Start of Record extracts

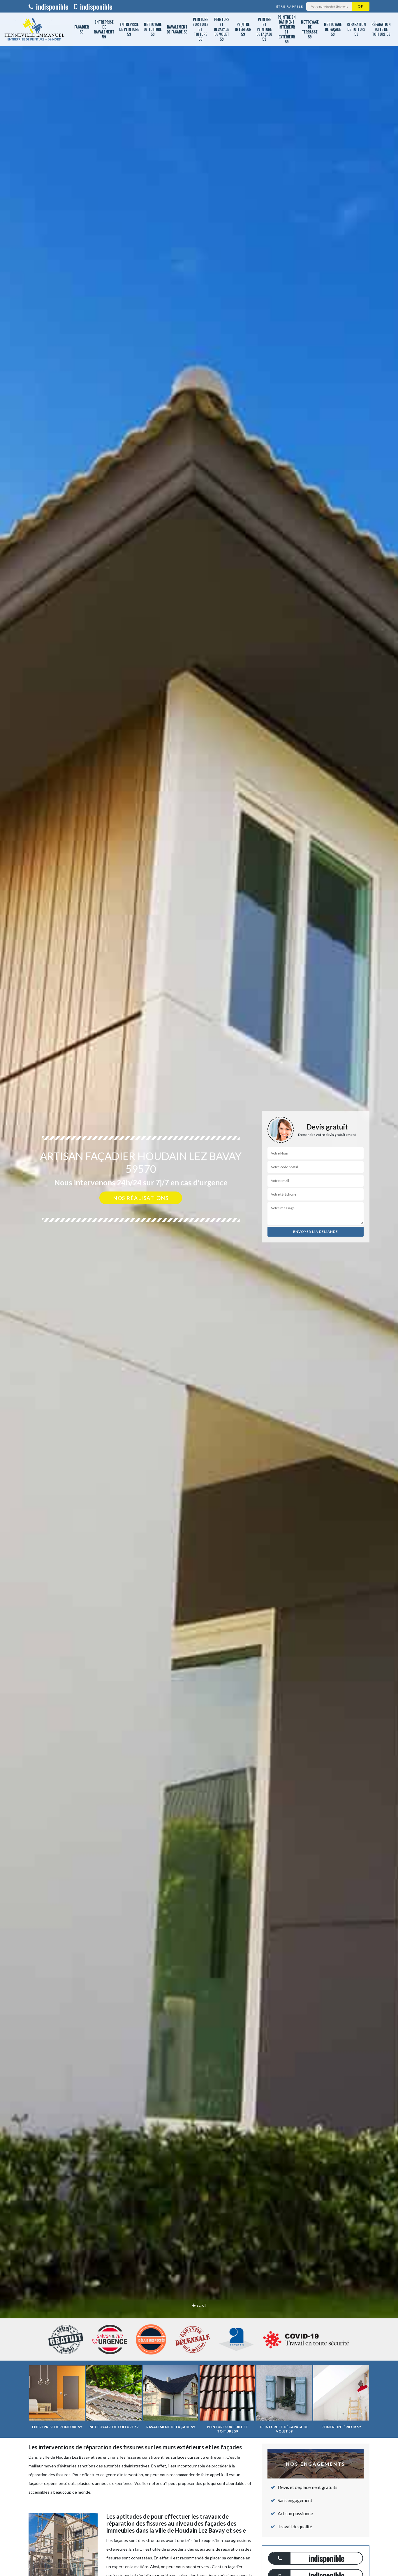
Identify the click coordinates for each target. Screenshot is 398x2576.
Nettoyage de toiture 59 (153, 29)
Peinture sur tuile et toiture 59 (200, 29)
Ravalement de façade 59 (177, 29)
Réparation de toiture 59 (356, 29)
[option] (199, 1288)
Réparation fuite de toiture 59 (381, 29)
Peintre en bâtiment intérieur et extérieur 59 (287, 29)
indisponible (51, 6)
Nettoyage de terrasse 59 (310, 29)
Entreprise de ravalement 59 (104, 29)
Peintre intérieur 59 (243, 29)
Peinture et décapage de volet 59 (221, 29)
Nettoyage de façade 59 (333, 29)
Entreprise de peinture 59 (129, 29)
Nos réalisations (140, 1198)
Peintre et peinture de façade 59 (264, 29)
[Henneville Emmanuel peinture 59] (34, 29)
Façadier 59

End of Record extracts

* _Problem_:
In the lines above, find the word "Entreprise" and copy every line it occurs in.

* _Answer to this problem_:
Entreprise de ravalement 59 (104, 29)
Entreprise de peinture 59 (129, 29)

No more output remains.